West et al. 10.1073/pnas.0507360102. |
Fig. 7. Evolutionary conservation and structure of the predicted LRRK2 promoter. Genomic sequence from chimp, dog, or rodent is aligned to the human LRRK2-predicted promoter region by using a genome alignment tool (http://genome.ucsc.edu/cgi-bin/hgGateway). Positions of transcription start sites as determined in human brain are indicated with an arrow. Consensus recognition sequences for the indicated selected transcription factor in the predicted LRRK2 promoter are overlined, as determined by MATINSPECTOR. Red nucleotides indicate LRRK2 protein coding sequence. An * in the dog genome indicates an unsequenced region of the genome.
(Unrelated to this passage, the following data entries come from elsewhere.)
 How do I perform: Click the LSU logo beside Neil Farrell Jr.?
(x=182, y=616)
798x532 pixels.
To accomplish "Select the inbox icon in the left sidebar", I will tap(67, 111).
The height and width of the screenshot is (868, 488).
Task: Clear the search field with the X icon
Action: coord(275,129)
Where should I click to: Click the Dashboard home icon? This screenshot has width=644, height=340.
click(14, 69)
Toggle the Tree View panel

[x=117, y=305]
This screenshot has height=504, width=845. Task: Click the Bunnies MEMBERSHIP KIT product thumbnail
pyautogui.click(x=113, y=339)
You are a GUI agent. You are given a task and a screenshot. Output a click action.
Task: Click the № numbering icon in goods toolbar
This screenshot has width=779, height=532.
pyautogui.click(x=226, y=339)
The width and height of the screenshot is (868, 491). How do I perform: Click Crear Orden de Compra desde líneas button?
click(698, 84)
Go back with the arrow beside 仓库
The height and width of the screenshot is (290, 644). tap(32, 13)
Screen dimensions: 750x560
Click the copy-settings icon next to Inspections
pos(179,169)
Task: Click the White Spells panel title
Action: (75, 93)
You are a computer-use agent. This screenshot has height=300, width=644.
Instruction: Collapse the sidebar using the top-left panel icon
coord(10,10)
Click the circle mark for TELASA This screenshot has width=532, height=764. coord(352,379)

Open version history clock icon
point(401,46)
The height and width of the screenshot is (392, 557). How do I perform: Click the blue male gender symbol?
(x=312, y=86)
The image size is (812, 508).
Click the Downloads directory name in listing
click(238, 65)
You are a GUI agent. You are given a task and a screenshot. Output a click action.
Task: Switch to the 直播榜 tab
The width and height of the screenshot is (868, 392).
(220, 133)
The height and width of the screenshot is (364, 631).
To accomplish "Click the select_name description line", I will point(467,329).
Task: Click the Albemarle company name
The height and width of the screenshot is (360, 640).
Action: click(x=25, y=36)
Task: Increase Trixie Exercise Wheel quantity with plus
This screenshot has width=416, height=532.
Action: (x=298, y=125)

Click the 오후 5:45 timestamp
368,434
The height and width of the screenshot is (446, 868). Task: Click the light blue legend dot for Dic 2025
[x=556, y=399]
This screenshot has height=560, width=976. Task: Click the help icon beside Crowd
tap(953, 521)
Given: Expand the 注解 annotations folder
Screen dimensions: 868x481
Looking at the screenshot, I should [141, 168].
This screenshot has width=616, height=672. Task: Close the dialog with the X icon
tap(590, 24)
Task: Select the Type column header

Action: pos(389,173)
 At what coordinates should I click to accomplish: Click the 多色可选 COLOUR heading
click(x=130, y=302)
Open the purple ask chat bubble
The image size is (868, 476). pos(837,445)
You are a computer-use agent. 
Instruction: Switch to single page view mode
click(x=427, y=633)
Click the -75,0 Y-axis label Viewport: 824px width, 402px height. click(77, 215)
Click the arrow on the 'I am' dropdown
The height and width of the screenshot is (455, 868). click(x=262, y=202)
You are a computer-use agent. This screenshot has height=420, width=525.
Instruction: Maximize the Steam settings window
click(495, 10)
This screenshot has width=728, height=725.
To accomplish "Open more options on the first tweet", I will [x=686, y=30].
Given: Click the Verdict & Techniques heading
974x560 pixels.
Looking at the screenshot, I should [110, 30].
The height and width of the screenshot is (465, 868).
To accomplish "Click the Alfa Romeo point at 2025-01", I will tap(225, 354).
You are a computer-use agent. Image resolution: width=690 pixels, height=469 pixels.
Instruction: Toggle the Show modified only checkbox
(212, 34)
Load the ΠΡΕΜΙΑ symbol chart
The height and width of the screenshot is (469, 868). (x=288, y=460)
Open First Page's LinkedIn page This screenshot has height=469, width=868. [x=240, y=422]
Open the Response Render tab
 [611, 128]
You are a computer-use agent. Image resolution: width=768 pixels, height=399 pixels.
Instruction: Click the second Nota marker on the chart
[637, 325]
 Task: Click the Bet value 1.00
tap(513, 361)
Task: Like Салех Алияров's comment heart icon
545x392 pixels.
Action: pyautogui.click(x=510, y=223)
Fig. 8. Optimization of LRRK2 kinase activity. In vitro kinase activity of recombinant WT LRRK2 derived from transfected HEK-293T cells was assessed by using myelin basic protein as substrate. Incorporated 32P in myelin basic protein was resolved by using SDS/PAGE and imaged on a Storm phosphorimager. All reactions contain equivalent amounts of recombinant LRRK2, radioisotope, and myelin basic protein. Buffer A contains 10 mM imidazole (pH 7.5), 10 mM b-glycerol phosphate, 1 mM EGTA, 20 mM MgCl2, and 0.1 mg/ml BSA. Buffer B contains 20 mM Mops (pH 7.4), 25 mM b-glycerol phosphate, 1 mM EGTA, and 1 mM dithiothreitol. Buffer C contains 20 mM Hepes (pH 7.4), 15 mM MgCl2, 5 mM EGTA, and 20 mM b-glycerol phosphate. Buffer D contains 50 mM Hepes (pH 7.4) and 20 mM MgCl2. Buffer E contains 20 mM Tris-HCl (pH 7.4), 10 mM b-glycerol phosphate, 5 mM MgCl2, 2 mM MnCl2, and 0.5 mM dithiothreitol.